__Task statement__:
Exact copy, pictures excluded: the lines from the one containing "The image size is (787, 620)." to the end of the listing.

(Data supplied begins)

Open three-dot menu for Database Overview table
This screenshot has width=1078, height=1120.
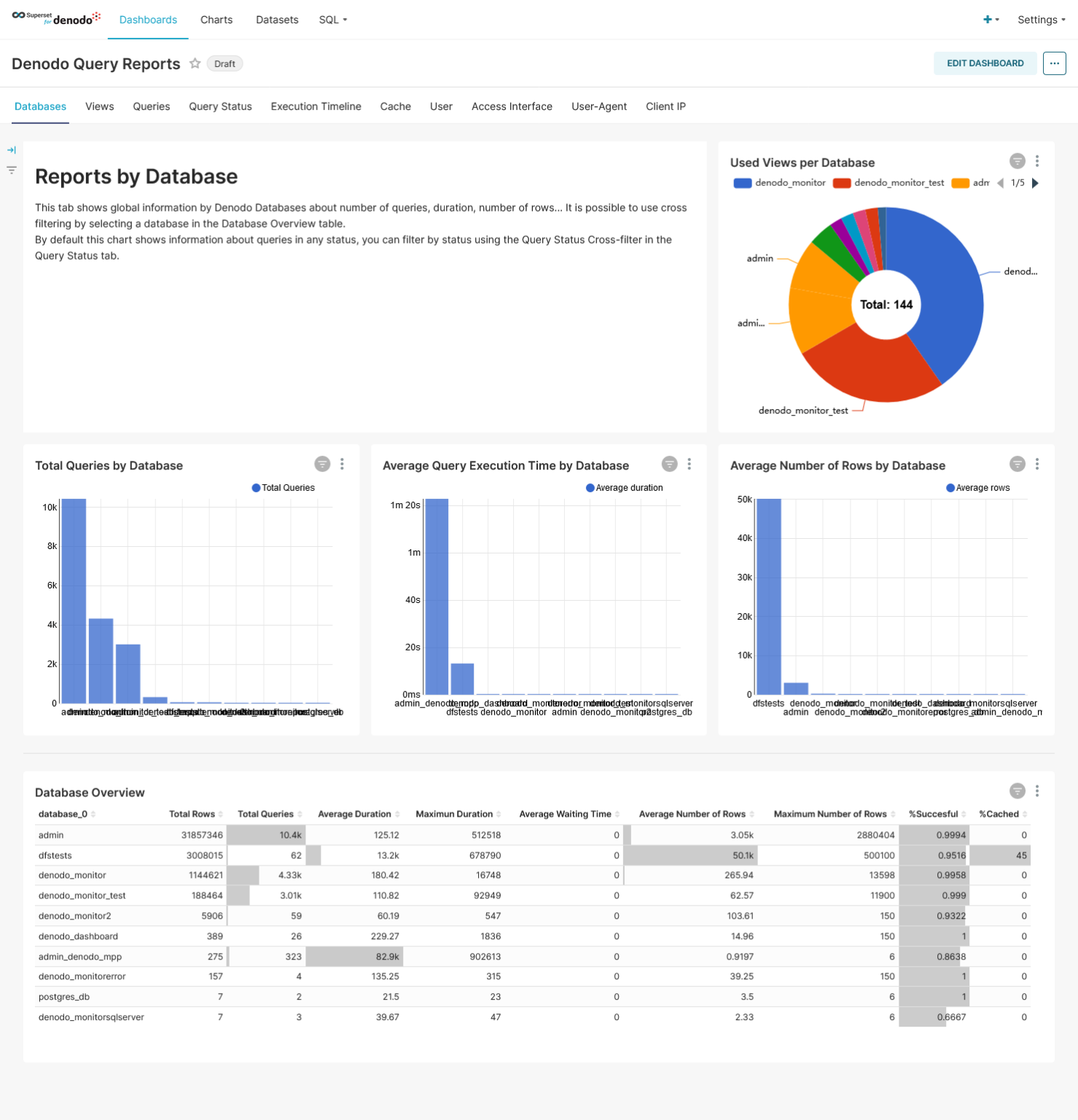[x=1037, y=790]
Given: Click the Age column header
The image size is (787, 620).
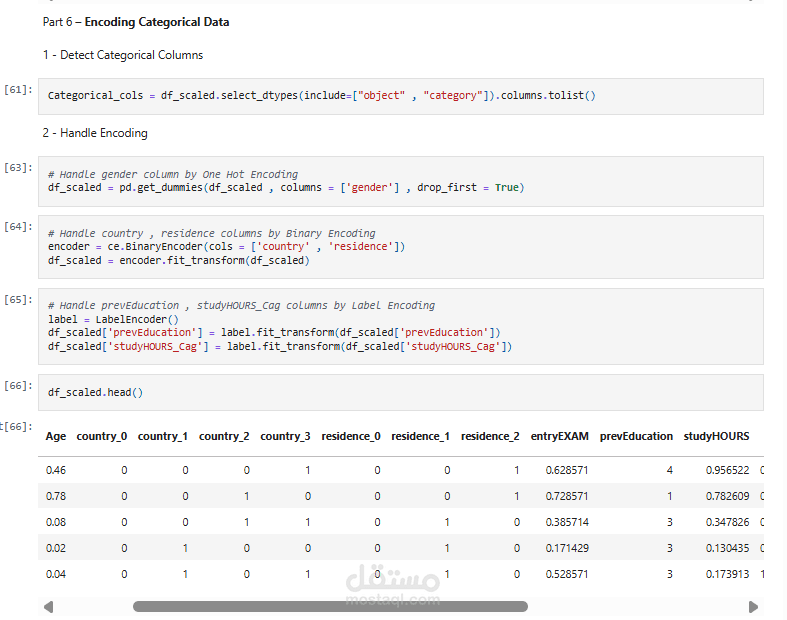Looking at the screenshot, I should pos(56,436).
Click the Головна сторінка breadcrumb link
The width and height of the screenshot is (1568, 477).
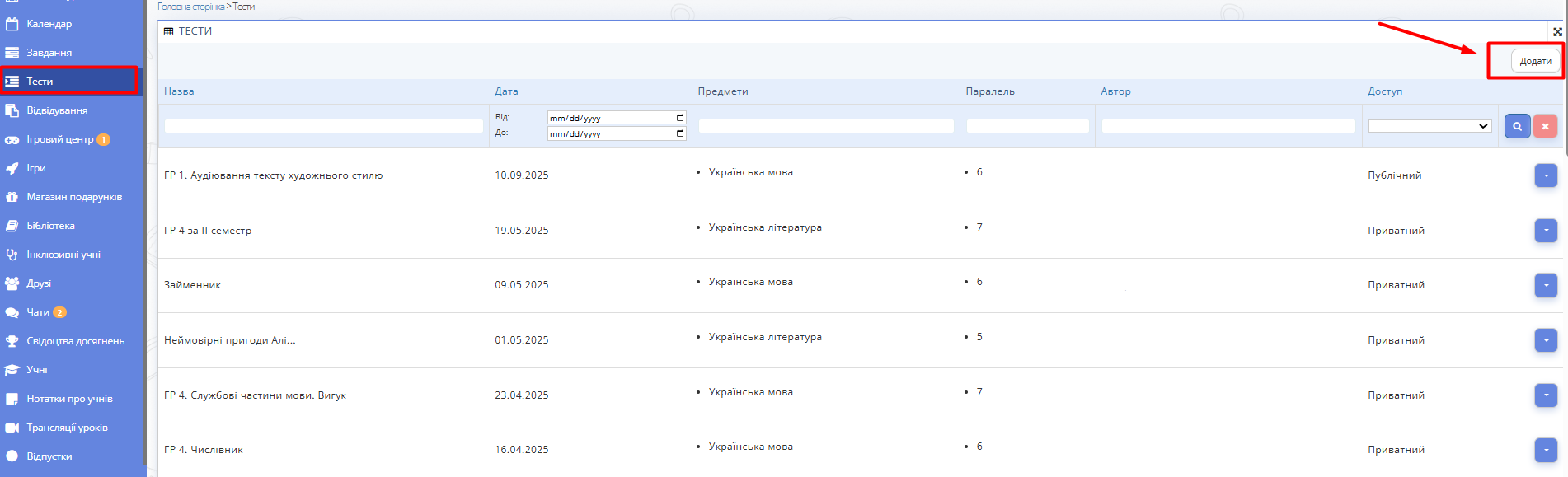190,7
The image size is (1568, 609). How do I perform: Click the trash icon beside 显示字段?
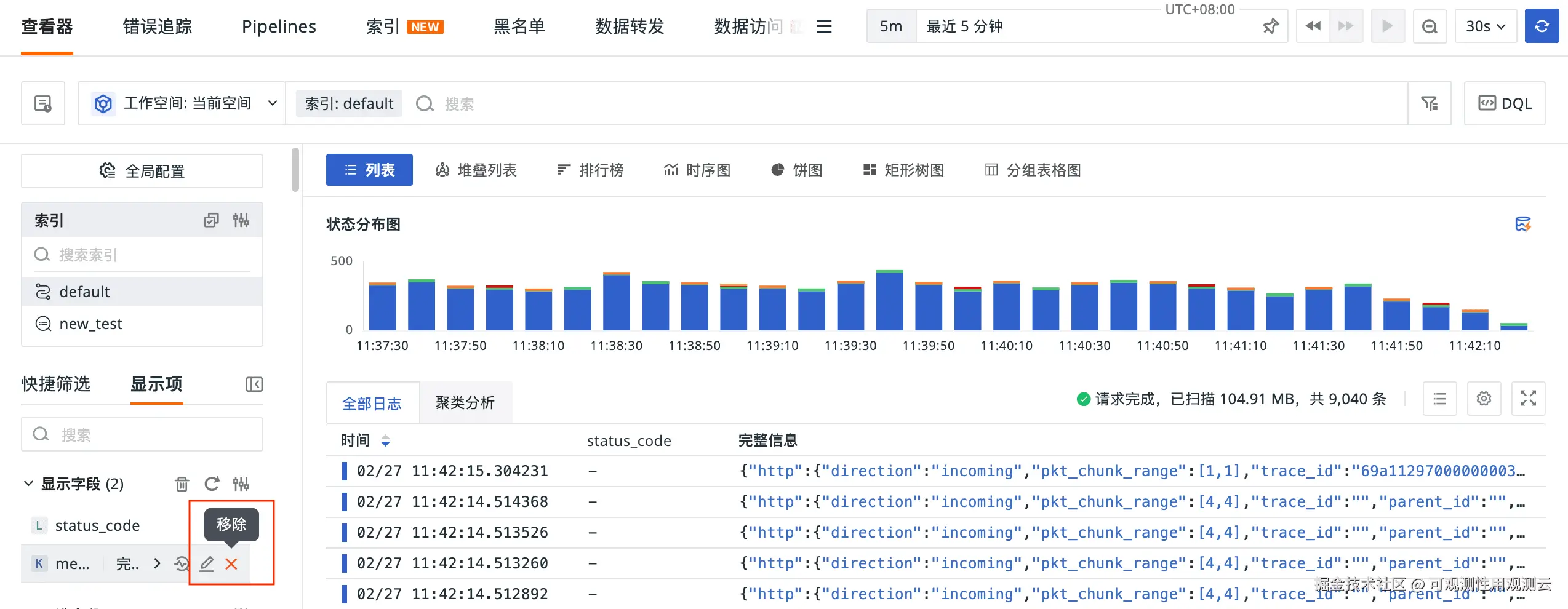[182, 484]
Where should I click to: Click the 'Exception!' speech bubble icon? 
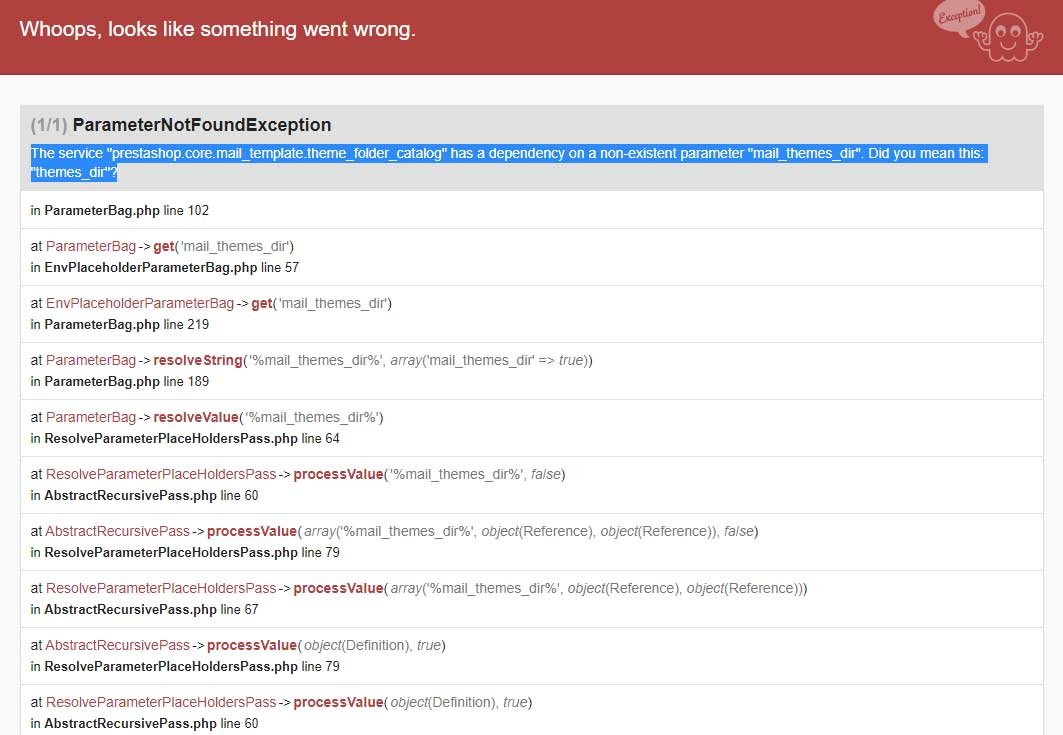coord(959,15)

(Data supplied ends)

__Solution for this exercise__:
The image size is (787, 620).
Looking at the screenshot, I should pos(56,436).
Click the Головна сторінка breadcrumb link
The width and height of the screenshot is (1568, 477).
190,7
The image size is (1568, 609). How do I perform: Click the trash icon beside 显示字段?
[182, 484]
Where should I click to: Click the 'Exception!' speech bubble icon? 
coord(959,15)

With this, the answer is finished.